TO DO: Write out the entries, please, from the line containing "Given: Click the Französisch language cell" through their final line, exactly and with nothing else.

RECORDS TO USE:
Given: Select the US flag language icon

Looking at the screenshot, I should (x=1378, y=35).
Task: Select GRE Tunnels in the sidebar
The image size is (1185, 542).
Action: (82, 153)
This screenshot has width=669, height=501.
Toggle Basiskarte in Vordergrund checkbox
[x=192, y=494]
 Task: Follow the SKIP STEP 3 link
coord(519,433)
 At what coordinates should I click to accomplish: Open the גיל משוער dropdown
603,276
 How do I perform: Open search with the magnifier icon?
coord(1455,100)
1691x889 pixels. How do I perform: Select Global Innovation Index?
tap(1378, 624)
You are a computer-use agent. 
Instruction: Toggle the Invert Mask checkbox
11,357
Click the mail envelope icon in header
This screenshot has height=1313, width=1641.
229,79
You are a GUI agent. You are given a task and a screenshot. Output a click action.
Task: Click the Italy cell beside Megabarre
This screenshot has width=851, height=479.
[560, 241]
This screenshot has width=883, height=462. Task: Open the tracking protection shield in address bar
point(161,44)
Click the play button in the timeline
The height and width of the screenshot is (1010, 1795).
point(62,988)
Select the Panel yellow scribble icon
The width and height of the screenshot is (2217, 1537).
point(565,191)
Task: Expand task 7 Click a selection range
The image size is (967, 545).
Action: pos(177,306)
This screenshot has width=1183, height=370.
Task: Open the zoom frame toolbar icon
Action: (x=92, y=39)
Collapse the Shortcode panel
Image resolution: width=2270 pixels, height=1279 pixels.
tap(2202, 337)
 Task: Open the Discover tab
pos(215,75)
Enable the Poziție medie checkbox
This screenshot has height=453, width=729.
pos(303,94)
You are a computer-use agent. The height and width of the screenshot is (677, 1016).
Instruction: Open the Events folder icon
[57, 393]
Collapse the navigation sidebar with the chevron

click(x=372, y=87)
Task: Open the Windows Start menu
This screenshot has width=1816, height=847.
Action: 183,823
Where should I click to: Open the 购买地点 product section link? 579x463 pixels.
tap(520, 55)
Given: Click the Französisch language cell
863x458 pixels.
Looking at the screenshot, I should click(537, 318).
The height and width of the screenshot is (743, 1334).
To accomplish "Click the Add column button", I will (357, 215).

SOLUTION TO THIS TASK:
Given: Click the Französisch language cell
863x458 pixels.
Looking at the screenshot, I should click(537, 318).
The height and width of the screenshot is (743, 1334).
To accomplish "Click the Add column button", I will (357, 215).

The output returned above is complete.